Each line of the listing that holds "computer" counts once; report how many there are, and nothing more.

=======

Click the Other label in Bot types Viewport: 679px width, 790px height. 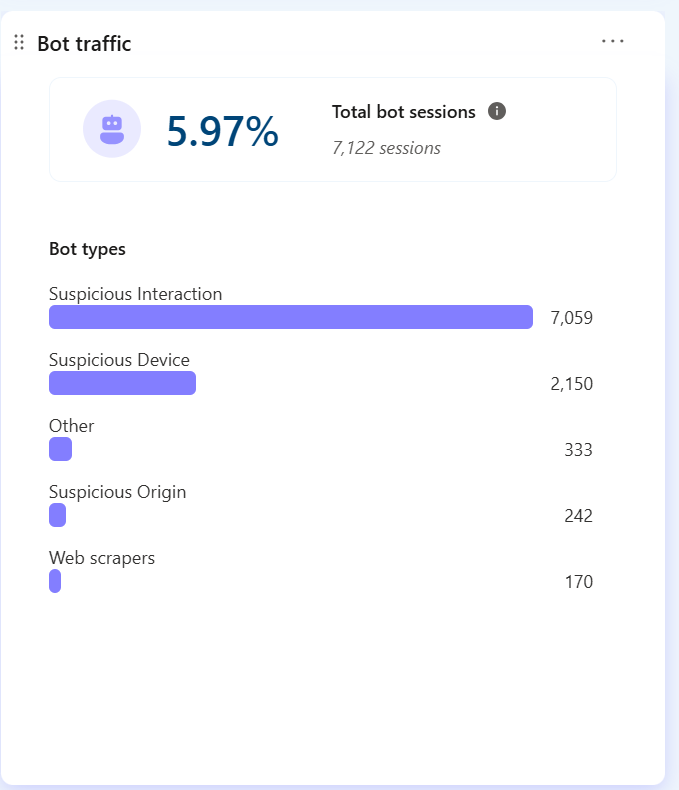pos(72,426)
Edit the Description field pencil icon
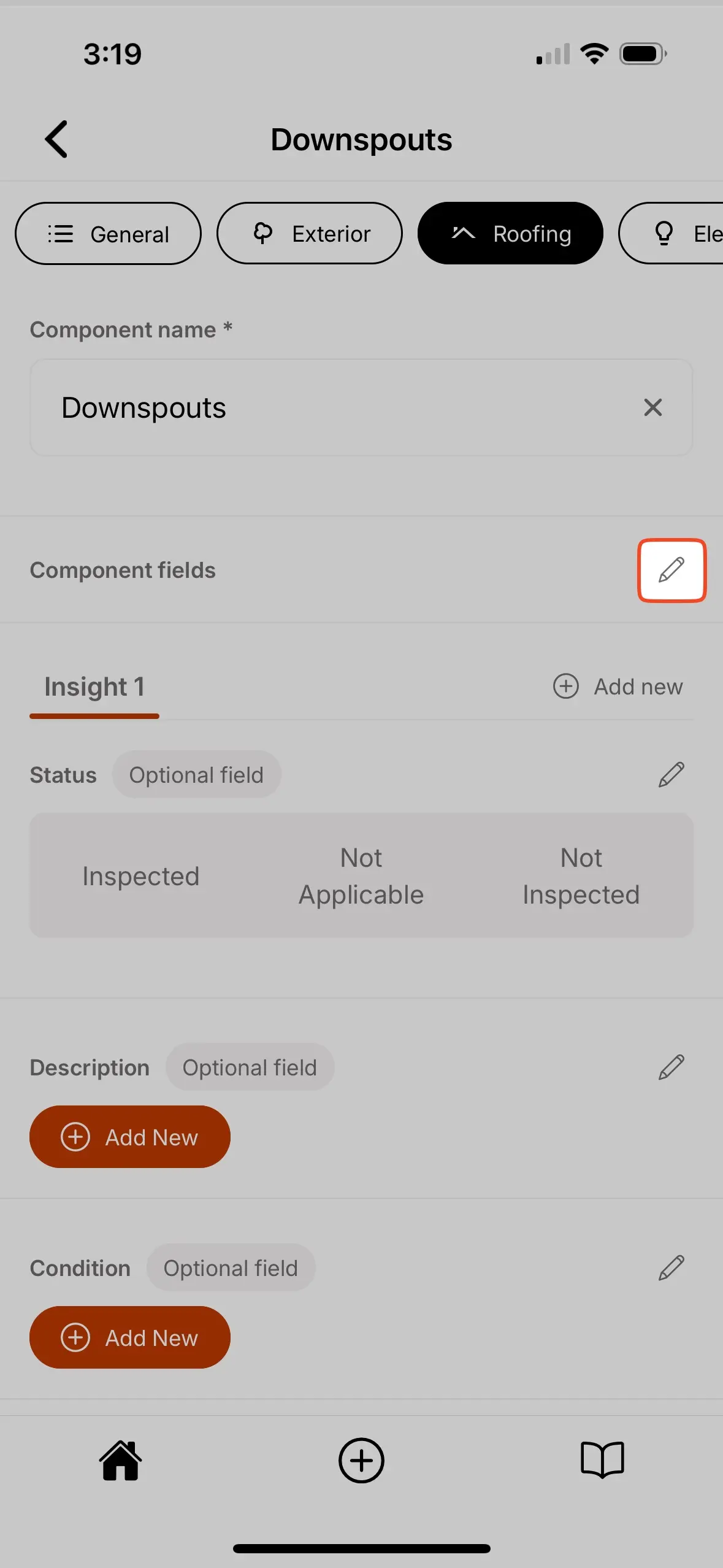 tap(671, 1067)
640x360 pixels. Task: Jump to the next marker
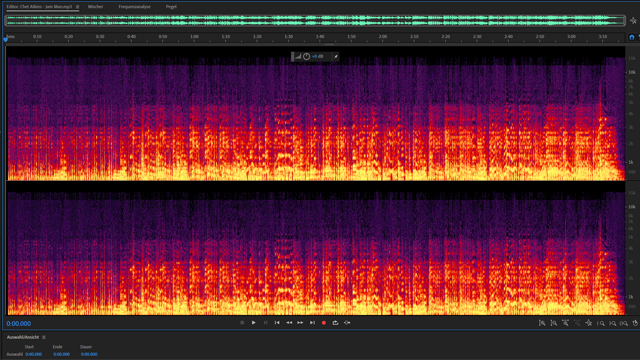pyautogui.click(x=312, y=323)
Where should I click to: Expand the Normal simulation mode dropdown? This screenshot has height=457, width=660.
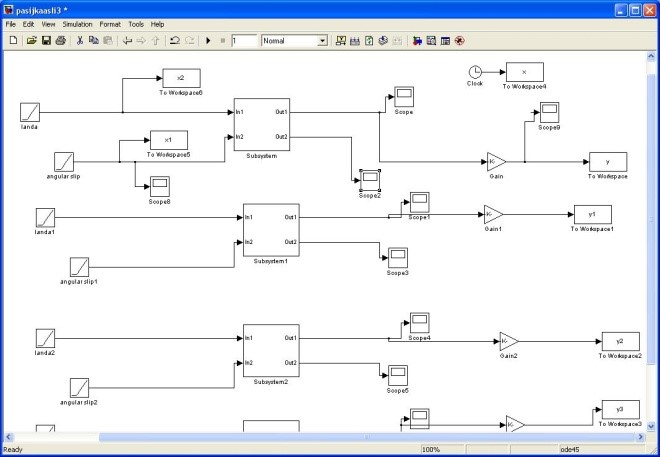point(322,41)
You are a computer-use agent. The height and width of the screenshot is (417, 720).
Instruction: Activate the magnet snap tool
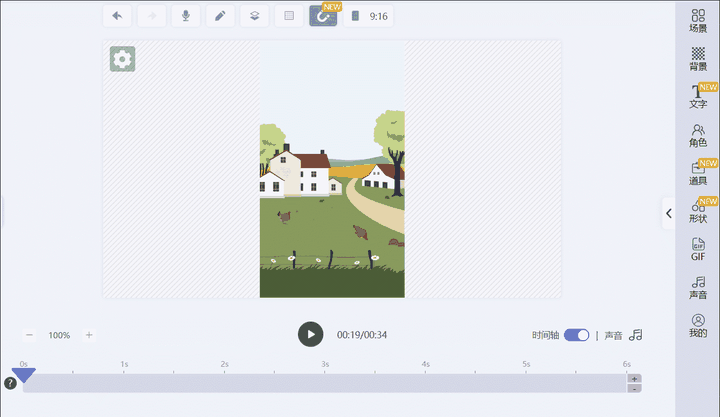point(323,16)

=======

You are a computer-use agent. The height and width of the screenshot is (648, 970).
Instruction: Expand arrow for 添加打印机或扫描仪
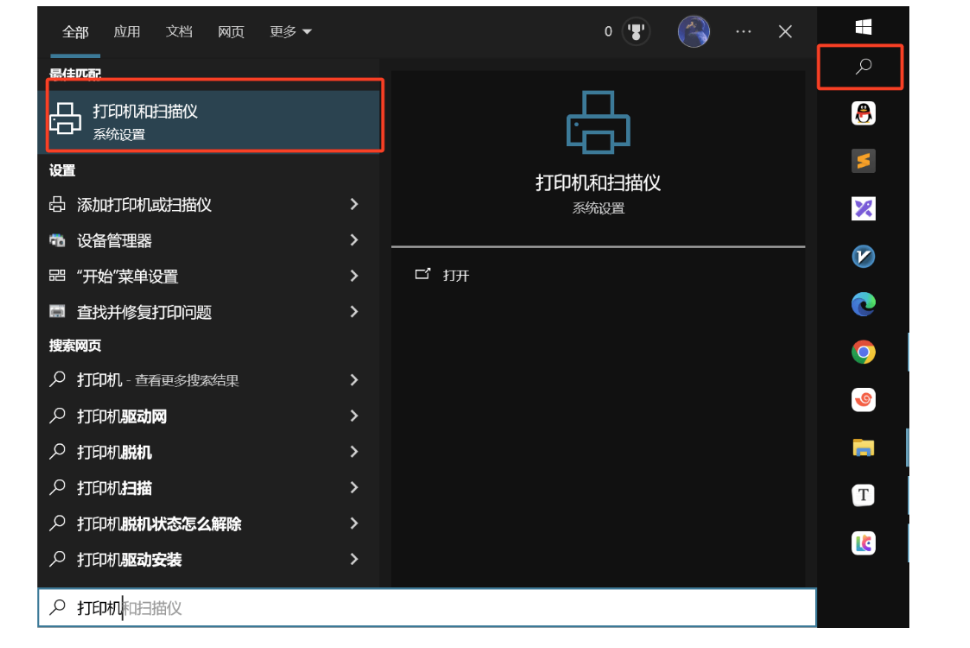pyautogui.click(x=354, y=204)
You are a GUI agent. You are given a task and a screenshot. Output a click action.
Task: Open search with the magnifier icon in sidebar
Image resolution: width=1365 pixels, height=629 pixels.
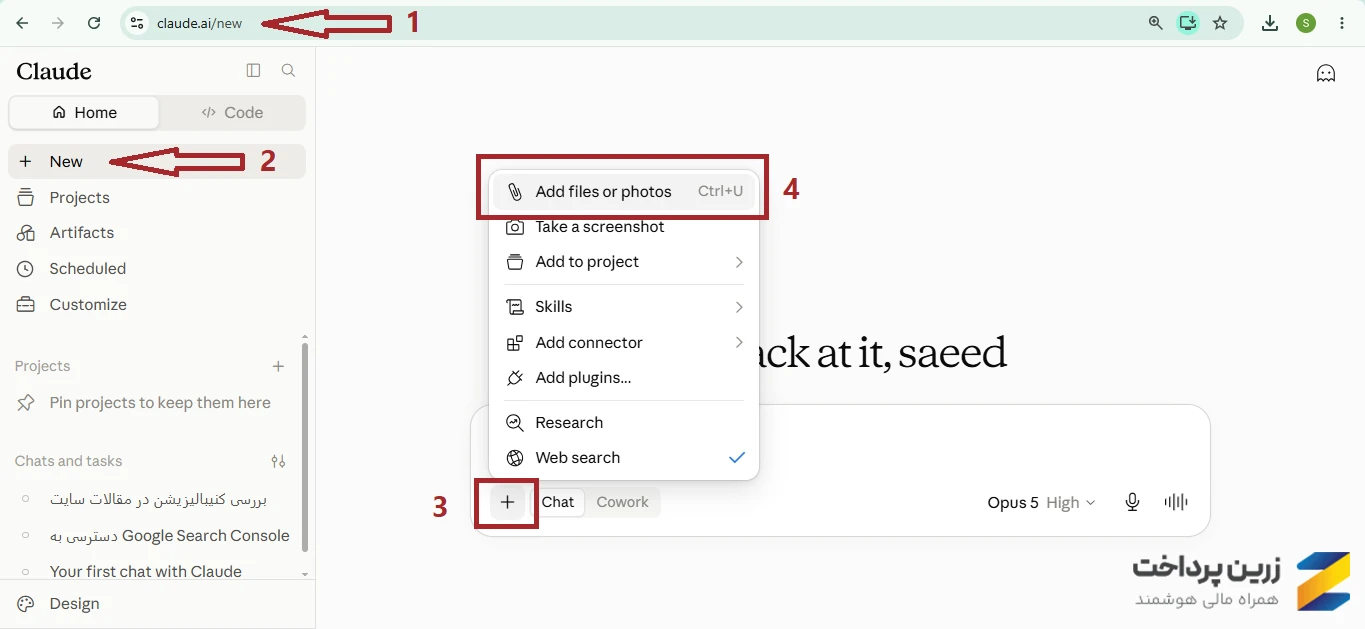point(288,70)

=======

**Result of the exercise**. 2